Wine architecture is my form of expression. My true signature, passion and job title I write on the business card. I do love and respect wine. I do love and respect architecture. I have academic knowledge for both of those fields, and a great interest to learn from the people who have run the wineries for ages. You can not just show up with disrespect and change the way things have been done. You have to listen and give people solutions for their problems or willingness to change. My job is to make it look authentic, real and, preferably, better.
How can you describe living away from the big city?
It makes you thirsty to have a diversified social life and everyday opportunities - just simply enjoying your favorite espresso at different places. Meanwhile it gives you the true value of our modern lives - time. Time to think, time to create, time to love your family and time to enjoy. It also literally gives you a wider horizon.
What is your design philosophy?
To be true to yourself, to the materials you use and the tasks you deal with. A designer, an architect is an artist with his own signature style, which has resonated with the client. That is the first step to be on the same wave.
To please the client, to hear his needs, his understanding of space is the second. It is always important to ask the client - what makes him feel good, what comforts him, what music he listens to or which wine he likes. Because you need to open up the person in front of you, to establish a trusting relationship. Those are the projects, the houses, the apartments, wineries and cellars which have a long lasting future.
Your favourite Piedmont wines?
I love Barolo, and I do love Barbaresco too. Shoot me, I cannot choose one. Ideally I like to have both at the same time - to compare, to play with the aromas and enjoy. I am a fan of the artisanal approach winemakers, indigos of the perfect system. Azienda Agricola Rivetto is my Barolo and Albino Rocca is my Barbaresco.
What inspires you?
My wife. She is so perfect. So caring, talented and beautiful. She also loves wine.
(*Martins Pilens is married to artist, set designer, photographer Santa Pilens who is the artistic director of STUDIO PILENS and My Wine Design.)
What is the most rewarding part of being an architect for you?
To see people being happy about the work you have done for them. To hear “Thank you, Mr. Architetto”. To see that your work has made their lives better. Well, it happens only if you perform better than you ever thought you could. On every project you have to do your maximum. The real value is to leave something behind that will last longer than Your own generation.

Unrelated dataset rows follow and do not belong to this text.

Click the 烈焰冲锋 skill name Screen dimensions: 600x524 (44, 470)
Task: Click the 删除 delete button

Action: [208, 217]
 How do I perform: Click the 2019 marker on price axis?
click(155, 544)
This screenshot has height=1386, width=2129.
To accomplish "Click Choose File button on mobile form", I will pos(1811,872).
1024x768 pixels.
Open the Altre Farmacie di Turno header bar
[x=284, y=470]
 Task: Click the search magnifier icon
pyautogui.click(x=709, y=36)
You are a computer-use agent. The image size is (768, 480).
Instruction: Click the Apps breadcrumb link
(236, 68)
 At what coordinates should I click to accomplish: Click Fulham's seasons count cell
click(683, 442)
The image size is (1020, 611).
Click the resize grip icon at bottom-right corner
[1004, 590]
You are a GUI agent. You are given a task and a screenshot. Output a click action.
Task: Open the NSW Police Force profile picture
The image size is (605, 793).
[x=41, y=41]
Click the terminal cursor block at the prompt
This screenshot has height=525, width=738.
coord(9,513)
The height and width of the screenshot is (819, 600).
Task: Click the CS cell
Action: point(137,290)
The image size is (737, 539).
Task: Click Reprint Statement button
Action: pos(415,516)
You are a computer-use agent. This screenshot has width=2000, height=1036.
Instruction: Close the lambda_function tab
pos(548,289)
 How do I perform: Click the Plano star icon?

Would you be interested to work on a wine enthusiast private residence project in Italy?
Yes, of course. I have a very personal relationship with Italy - it is a beautiful country where I feel very welcome. I admire the combination of old and new, the ‘sprezzatura’ of Italian gentlemen from the city and the rough hard working farmers and winemakers in the countryside. At the end of the day they all end up in one bar having a glass of wine. And so is the architecture and interior - elegant and grand, at the same time greatly influenced by nature and the materials found in Italian homes - like terracotta tiles and marble table tops mixing with wooden and metal details. And the craftsmen I've worked together on projects in Italy are wonderful people. Each of them! I am always happy to return to Italy, even more when lifestyle can be combined with work.